[Mesa-dev] [PATCH 3/3] i965/fs: Estimate maximum sampler message execution size more accurately.

Mon Aug 15 19:47:20 UTC 2016

Kenneth Graunke <kenneth at whitecape.org> writes:

> On Friday, August 12, 2016 10:06:29 PM PDT Francisco Jerez wrote:
>> The current logic used to determine the execution size of sampler
>> messages was based on special-casing several argument and opcode
>> combinations, which unsurprisingly missed the possibility that some
>> messages could exceed the payload size limit or not depending on the
>> number of coordinate components present.  In particular:
>> 
>>  - The TXL, TXB and TEX messages (the latter on non-FS stages only)
>>    would attempt to use SIMD16 on Gen7+ hardware even if a shadow
>>    reference was present and the texture was a cubemap array, causing
>>    it to overflow the maximum supported sampler payload size and
>>    crash.

→ Data for this task

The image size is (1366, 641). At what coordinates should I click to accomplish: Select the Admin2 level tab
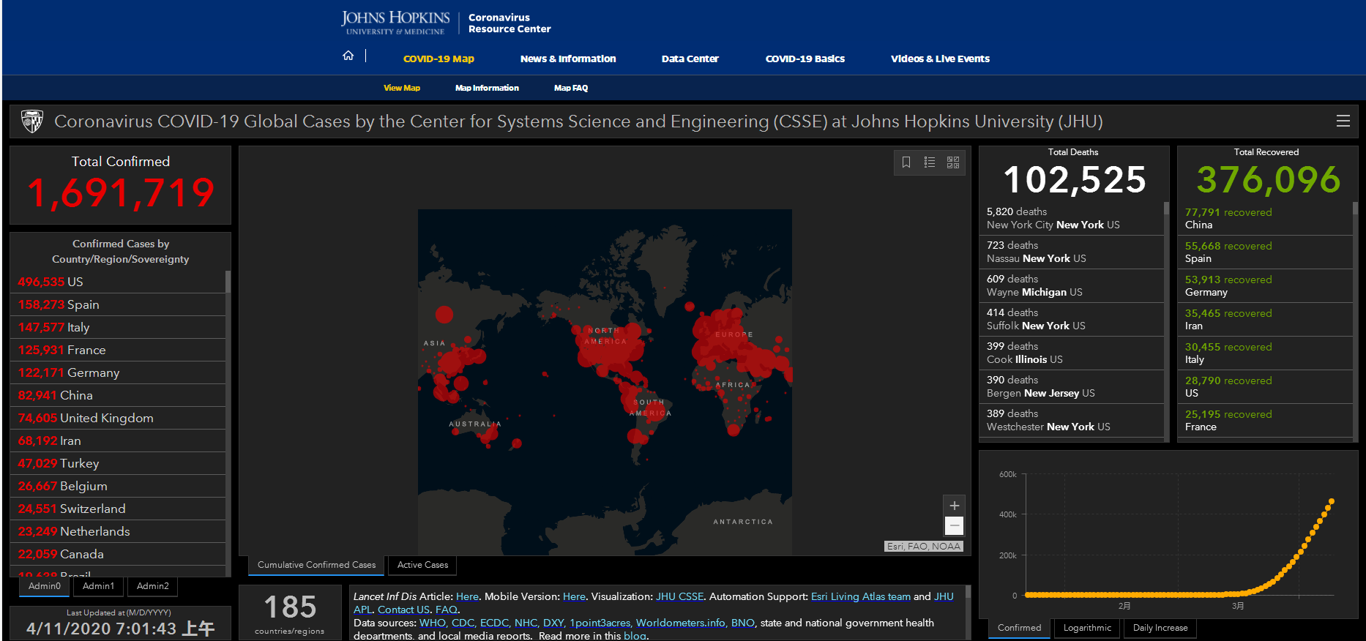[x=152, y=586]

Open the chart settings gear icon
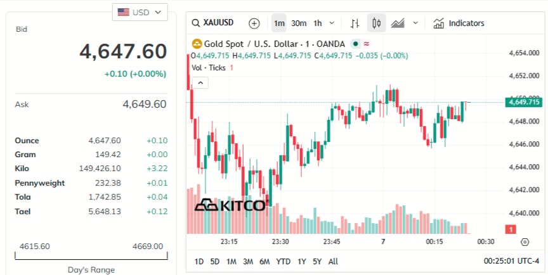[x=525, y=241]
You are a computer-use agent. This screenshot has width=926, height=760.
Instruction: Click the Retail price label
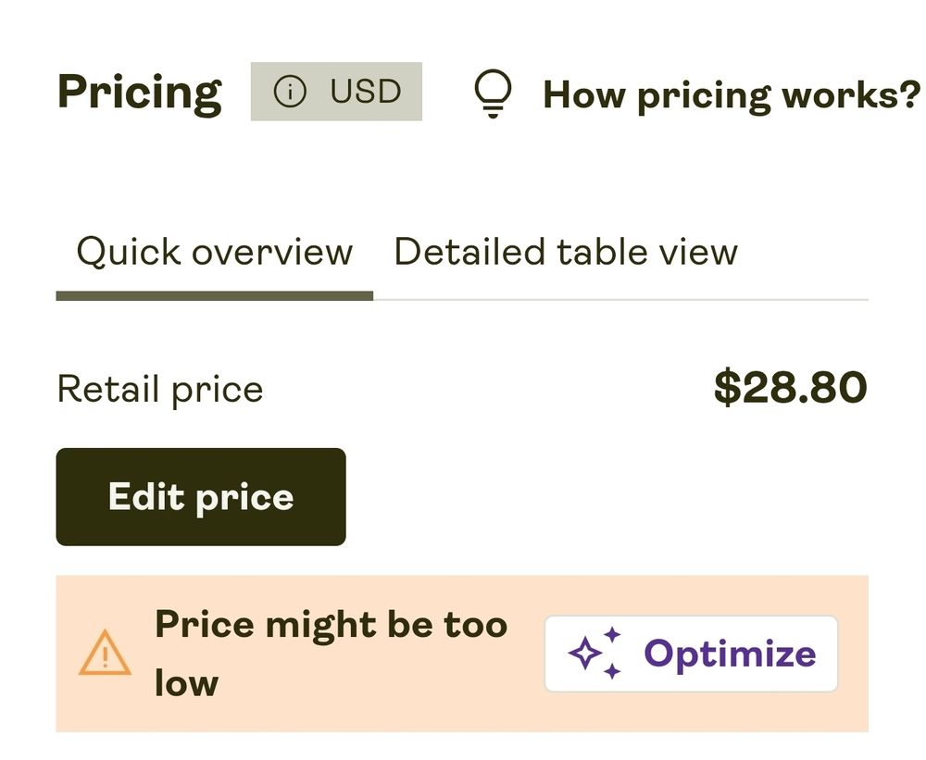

==

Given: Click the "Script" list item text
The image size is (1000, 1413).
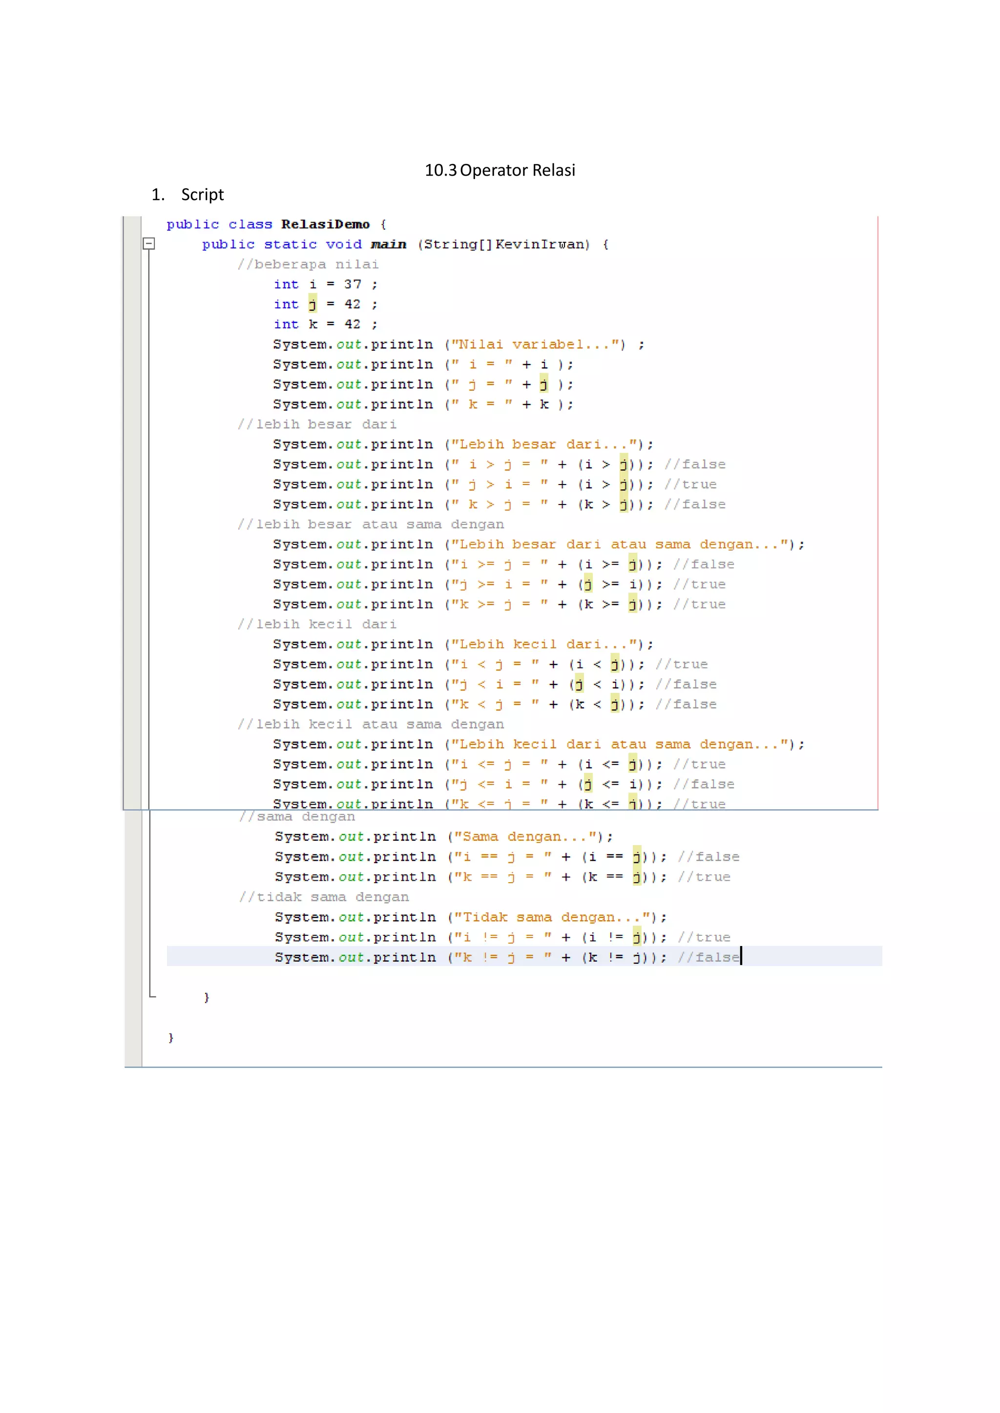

→ Tasks to carry out
**1.** In the records, turn the part that opens with the line containing "Open the chart settings gear icon" and closes with the line containing "Instruction: Click the Retail price label" into a numbered list. Skip blank lines and leave out the pictures.
**2.** Go on with the mailing-list post about sampler message execution size from the point where it stops.

→ Task-by-task results
**1.**
1. Open the chart settings gear icon
2. [x=525, y=241]
3. You are a computer-use agent. This screenshot has width=926, height=760.
4. Instruction: Click the Retail price label

**2.**
>> 
>>  - The TG4_OFFSET message with shadow comparison was falling back to
>>    SIMD8 regardless of the number of coordinate components, which is
>>    unnecessary when two coordinates or less are present.
>> 
>> Both cases have been handled incorrectly ever since cubemap arrays and
>> texture gather were respectively enabled (the current logic used by
>> the SIMD lowering pass is almost unchanged from the previous no16
>> fall-back logic used pre-SIMD lowering times).
>> 
>> Fixes the following GL4.5 conformance test on Gen7-8 (the bug also
>> affects Gen9+ in principle, but SKL passes the test by luck because it
>> manages to use the TXL_LZ message instead of TXL):
>> 
>>  GL45-CTS.texture_cube_map_array.sampling
>> 
>> Bugzilla: https://bugs.freedesktop.org/show_bug.cgi?id=97267
>> ---
>>  src/mesa/drivers/dri/i965/brw_fs.cpp | 108 ++++++++++++++++++++++++-----------
>>  1 file changed, 74 insertions(+), 34 deletions(-)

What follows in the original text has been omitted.